Trapaça
Trapaça (American Hustle, 2013), de David O. Russell
Curioso começo de ano, esse de 2014: se Martin Scorsese, com O Lobo de Wall Street, entrega seu primeiro filme relevante em mais ou menos 20 anos, David O. Russell joga fora de vez nossas esperanças de que um dia ele se tornaria um realizador além do meramente competente, criando, aqui em Trapaça, um simulacro divertido, porém absolutamente descartável, do universo referencial do diretor de Depois de Horas. Munido das ferramentas cujo esgotamento já se fazia claro em Cassino, de 1995, Russell constrói um farsa cômica baseada – abertamente da maneira mais livre possível – numa operação do FBI chamada Abscam. Nela, os federais utilizaram-se do auxílio de um golpista para flagrar um grupo de políticos corruptos, no final dos anos 70.

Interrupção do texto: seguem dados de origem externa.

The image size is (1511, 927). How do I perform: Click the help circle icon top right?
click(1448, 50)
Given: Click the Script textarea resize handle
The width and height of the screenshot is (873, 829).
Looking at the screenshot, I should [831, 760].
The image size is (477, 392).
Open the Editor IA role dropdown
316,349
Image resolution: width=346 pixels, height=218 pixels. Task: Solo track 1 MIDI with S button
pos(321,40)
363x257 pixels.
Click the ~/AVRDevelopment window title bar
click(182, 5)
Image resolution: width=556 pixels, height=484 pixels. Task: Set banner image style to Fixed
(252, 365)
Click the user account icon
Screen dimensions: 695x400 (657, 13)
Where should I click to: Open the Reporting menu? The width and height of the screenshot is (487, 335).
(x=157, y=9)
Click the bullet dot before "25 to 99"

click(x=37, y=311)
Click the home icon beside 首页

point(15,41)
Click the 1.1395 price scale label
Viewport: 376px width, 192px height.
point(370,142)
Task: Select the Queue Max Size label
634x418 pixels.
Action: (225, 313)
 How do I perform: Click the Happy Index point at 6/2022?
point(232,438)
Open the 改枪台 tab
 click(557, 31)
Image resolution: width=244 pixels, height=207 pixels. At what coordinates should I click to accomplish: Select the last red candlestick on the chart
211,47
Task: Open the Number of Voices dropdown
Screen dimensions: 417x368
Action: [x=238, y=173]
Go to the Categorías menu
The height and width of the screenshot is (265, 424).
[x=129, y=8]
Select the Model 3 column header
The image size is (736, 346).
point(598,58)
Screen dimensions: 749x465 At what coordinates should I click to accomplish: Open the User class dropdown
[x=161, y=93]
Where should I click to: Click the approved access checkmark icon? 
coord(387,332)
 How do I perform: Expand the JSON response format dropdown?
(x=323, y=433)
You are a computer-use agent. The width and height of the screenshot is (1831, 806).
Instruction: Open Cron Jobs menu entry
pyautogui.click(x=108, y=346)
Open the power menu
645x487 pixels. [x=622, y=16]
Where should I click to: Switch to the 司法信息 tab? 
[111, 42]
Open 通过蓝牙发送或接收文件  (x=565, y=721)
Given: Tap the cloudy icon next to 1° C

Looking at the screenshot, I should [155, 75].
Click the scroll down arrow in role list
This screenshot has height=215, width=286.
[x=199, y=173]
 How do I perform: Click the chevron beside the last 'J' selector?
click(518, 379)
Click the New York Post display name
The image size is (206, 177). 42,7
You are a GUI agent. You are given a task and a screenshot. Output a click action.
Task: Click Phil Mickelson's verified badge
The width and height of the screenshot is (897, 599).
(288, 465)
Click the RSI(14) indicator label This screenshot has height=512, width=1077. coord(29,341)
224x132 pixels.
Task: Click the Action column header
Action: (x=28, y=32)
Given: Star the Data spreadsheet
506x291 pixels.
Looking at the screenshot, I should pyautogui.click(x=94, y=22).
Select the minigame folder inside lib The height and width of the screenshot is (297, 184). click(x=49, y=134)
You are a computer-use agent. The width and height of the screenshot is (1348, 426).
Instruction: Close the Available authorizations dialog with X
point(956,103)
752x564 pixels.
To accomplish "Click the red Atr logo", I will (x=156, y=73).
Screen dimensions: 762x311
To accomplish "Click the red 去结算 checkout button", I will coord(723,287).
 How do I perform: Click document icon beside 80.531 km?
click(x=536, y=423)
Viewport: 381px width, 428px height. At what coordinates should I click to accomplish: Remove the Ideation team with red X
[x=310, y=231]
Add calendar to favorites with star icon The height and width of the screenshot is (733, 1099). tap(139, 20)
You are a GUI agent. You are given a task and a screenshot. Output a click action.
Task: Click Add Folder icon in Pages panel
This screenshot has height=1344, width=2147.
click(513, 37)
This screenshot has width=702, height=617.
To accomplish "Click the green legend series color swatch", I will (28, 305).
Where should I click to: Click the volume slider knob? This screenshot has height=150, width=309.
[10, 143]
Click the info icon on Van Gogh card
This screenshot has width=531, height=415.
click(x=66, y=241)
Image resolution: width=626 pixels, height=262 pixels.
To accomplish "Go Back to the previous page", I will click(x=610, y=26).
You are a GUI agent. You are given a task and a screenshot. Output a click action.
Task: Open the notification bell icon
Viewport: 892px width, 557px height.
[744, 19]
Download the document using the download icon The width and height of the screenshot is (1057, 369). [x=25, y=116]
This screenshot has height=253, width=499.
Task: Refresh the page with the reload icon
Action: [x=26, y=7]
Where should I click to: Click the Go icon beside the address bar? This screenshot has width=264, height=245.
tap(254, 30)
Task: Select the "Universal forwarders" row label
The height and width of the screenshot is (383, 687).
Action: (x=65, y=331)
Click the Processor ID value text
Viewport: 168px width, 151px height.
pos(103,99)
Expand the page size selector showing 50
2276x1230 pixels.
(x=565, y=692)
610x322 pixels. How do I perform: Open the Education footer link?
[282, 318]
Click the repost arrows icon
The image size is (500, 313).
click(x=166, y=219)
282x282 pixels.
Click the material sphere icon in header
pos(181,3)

Logo nos créditos iniciais percebemos, sem qualquer dificuldade, os mecanismos através dos quais a encenação se dará: sob uma indefectível câmera lenta, os personagens principais caminham pelos corredores de um sofisticado hotel, ao som da bela “Dirty Work”, dos americanos do Steely Dan. Da sépia da fotografia aos figurinos, penteados e joias, essas primeiras imagens terão suas propostas confirmadas nas cenas seguintes, onde a câmera, em constante movimento, irá com frequência avançar velozmente a um primeiro plano dos personagens; esses, ordinariamente, apresentados com breves e bem-humorados flashbacks, tendo seus perfis restrito à suas maiores idiossincrasias como, por exemplo, uma fulana que ama, sobretudo, gatos, ou um ciclano, notório por impor seu respeito ao deixar os corpos de suas vitimas expostos nas ruas.
No plano temático, também podemos aproximá-lo não apenas de O Lobo de Wall Street, mas a tantos outros Scorsese: Cristian Bale é o charlatão principal, alguém talentoso que tem uma esposa, Jennifer Lawrence (deslumbrante), mas não consegue largá-la para ficar com a amante e parceira de tramoia, Amy Adams (quase tão deslumbrante quanto). Após ser pego por fraude, decide colaborar com um agente, interpretado por Bradley Cooper. Os quatro irão envolver-se em relações que não raro se encaminharão para explosivas querelas conjugais, plena de gritos e tapas. Uma história de sexo, dinheiro, poder. De ascensão e queda, portanto, na qual o grande mérito não está em suas abusivas e espertalhonas idas e vindas temporais, mas na descoberta tardia de para quem esse destino estava delineado.
Como nas últimas e premiadas produções de Russell, sua maior aptidão encontra-se supostamente na direção de atores, sempre alguns bons (ou ridículos) tons acima, o que pode explicar seu apreço por tipos bipolares. Neste caso, são a esposa e a amante que manipulam ambos personagens masculinos e é em Amy Adams (deslumbrante) e Jennifer Lawrence (ainda mais) que o prazer da experiência de ver o filme se dará. A primeira é uma sagaz trapaceira, que avisa de antemão a seu parceiro exatamente o que irá fazer com o policial. O problema é que ela o faz tão bem, chegando até a deixar seu cabelo cacheado como o do pobre agente do FBI, que ninguém parece mais certo de suas intenções. Já sua arquirrival feminina é o oposto: uma deslumbrada amalucada e bebum, saída diretamente de algum filme de Woody Allen.
Em retrospecto, Trapaça incomoda menos por aquilo que é (e não incomoda nada, por ser tão pouco), do que por aquilo que causa: uma aceitação praticamente unânime da crítica americana. Portanto, para este fevereiro, a solução está ao gosto do freguês: quem quiser um Scorsese derivativo, à moda de Os Infiltrados, não perca este Russell; quem optar por um trabalho de um frescor inesperadamente recuperado, fique com O Lobo de Wall Street.